Your task is to repeat exactly the lines below between the line holding "Meeting Rooms (599, 1515)" and the line holding "Privacy Policy (1045, 1467)", inclusive, and only those.

Top of Data shown

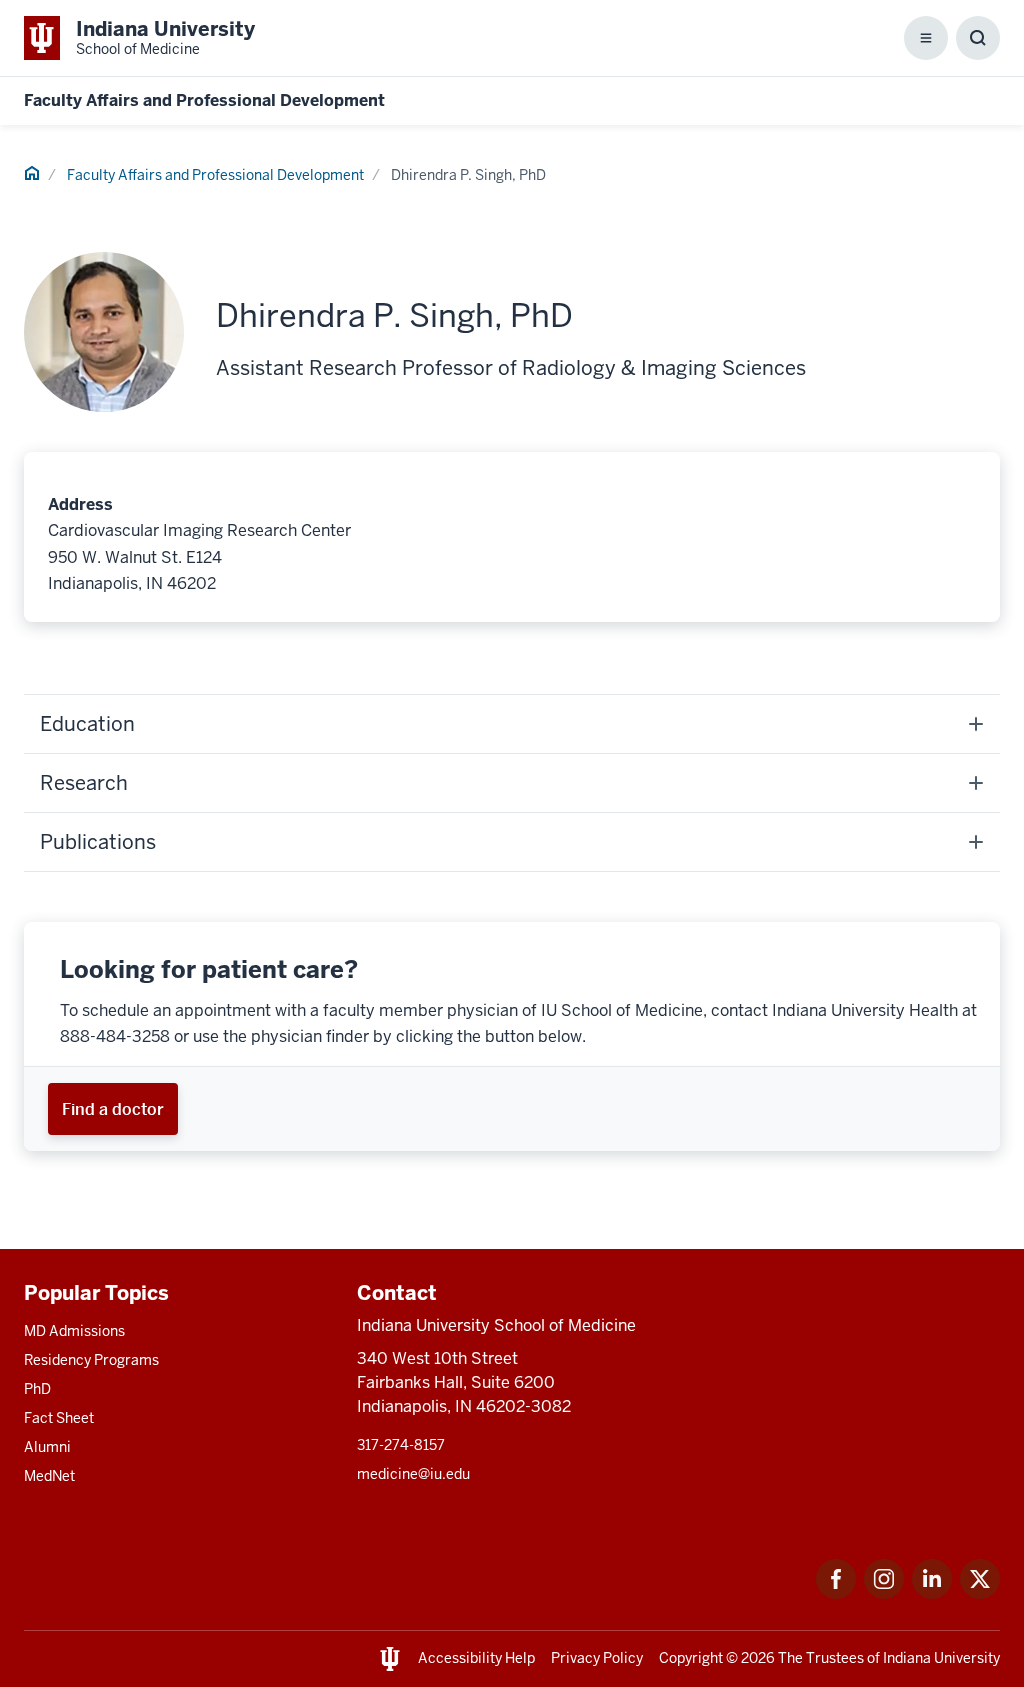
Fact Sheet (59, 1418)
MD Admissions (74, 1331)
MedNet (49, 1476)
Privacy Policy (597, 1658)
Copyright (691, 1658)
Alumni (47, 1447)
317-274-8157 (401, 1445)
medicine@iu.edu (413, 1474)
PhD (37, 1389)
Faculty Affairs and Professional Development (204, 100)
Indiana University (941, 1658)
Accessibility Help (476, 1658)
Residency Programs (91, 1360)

Bottom of Data shown
Top of Data shown

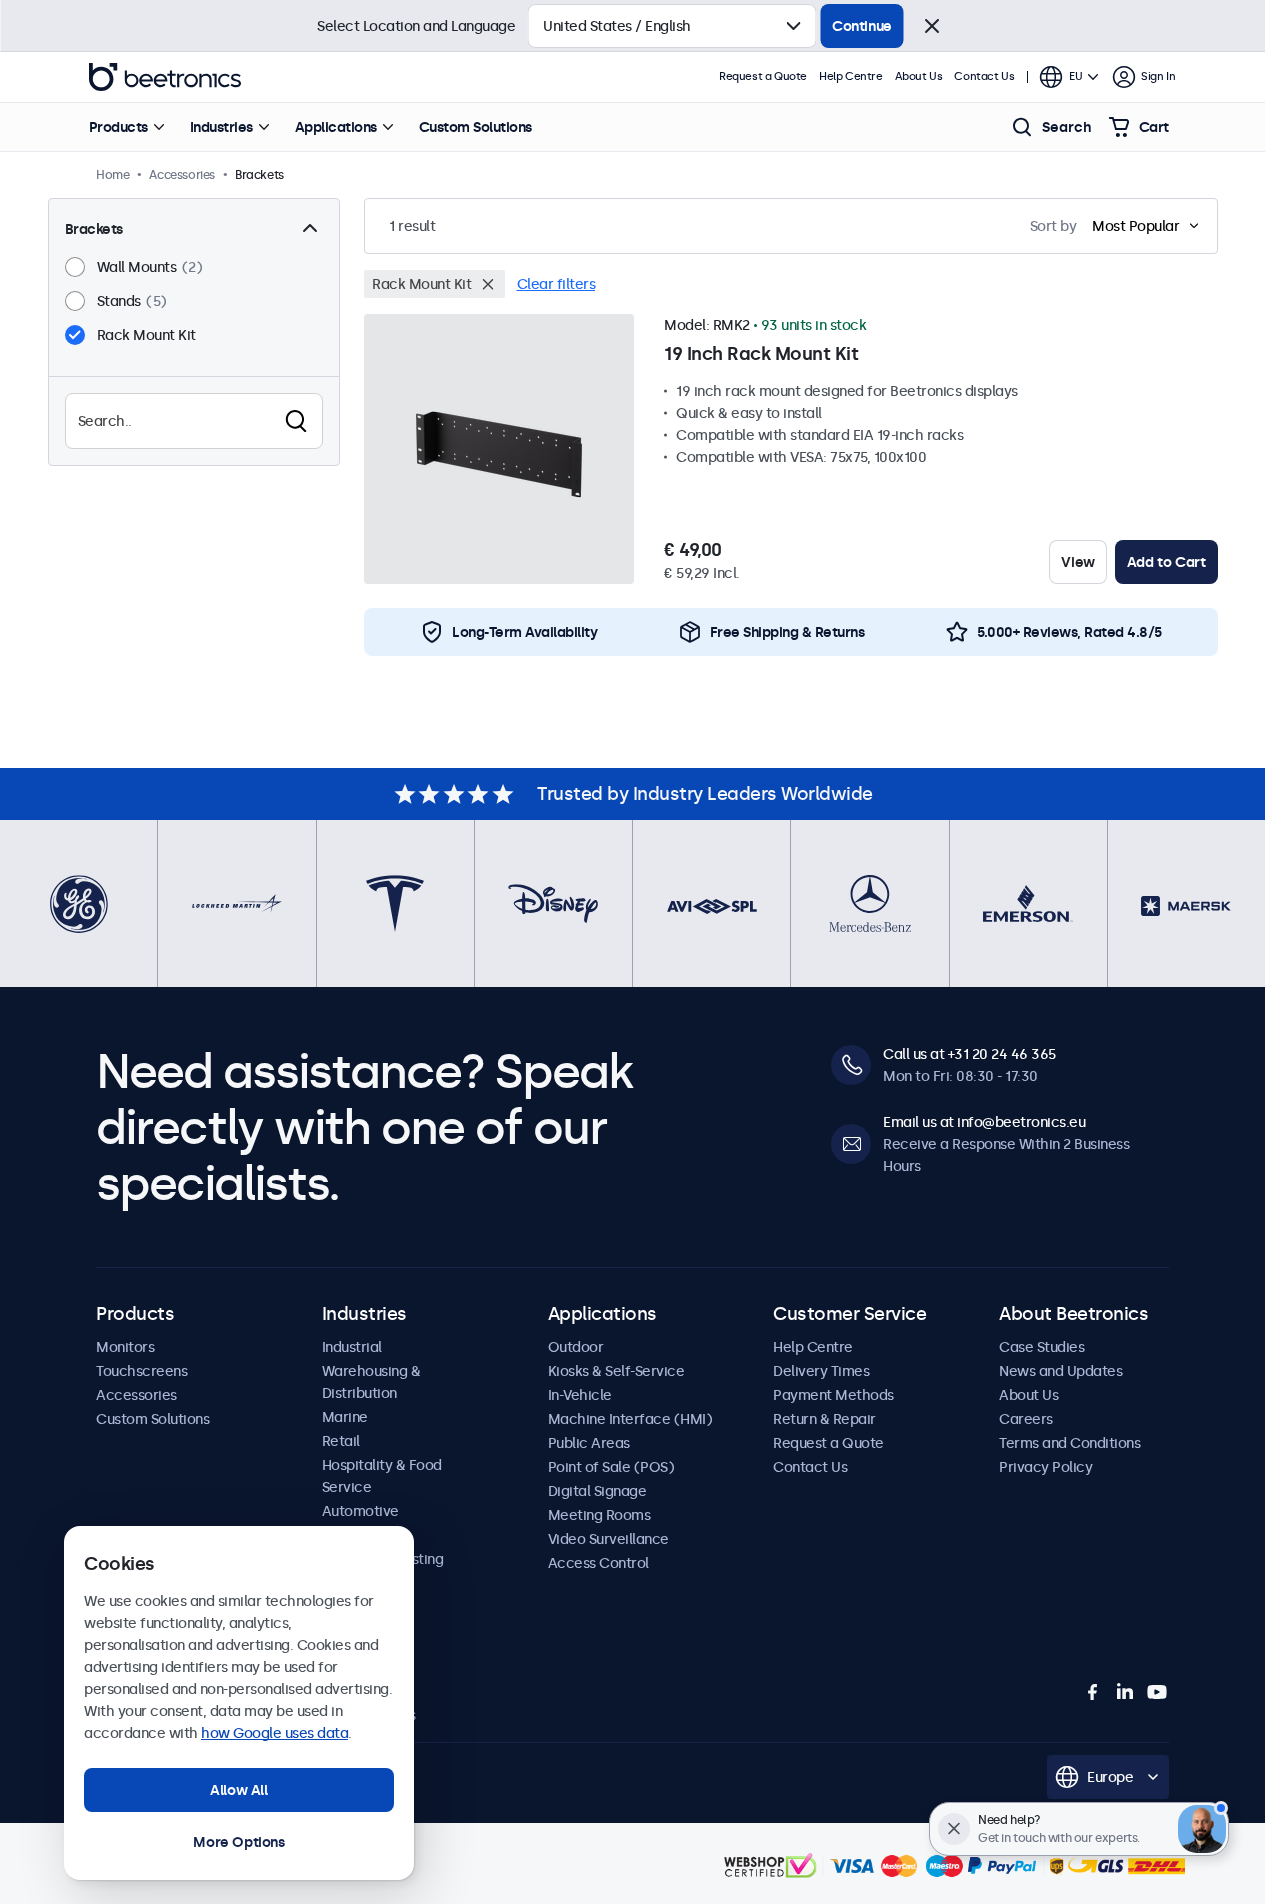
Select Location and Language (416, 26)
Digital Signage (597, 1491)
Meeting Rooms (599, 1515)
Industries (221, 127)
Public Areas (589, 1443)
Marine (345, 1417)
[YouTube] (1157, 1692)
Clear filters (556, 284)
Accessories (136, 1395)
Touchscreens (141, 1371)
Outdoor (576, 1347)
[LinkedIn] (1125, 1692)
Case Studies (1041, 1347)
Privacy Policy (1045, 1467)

Bottom of Data shown

:: Reply ::
Meeting Rooms (599, 1515)
Industries (221, 127)
Public Areas (589, 1443)
Marine (345, 1417)
[YouTube] (1157, 1692)
Clear filters (556, 284)
Accessories (136, 1395)
Touchscreens (141, 1371)
Outdoor (576, 1347)
[LinkedIn] (1125, 1692)
Case Studies (1041, 1347)
Privacy Policy (1045, 1467)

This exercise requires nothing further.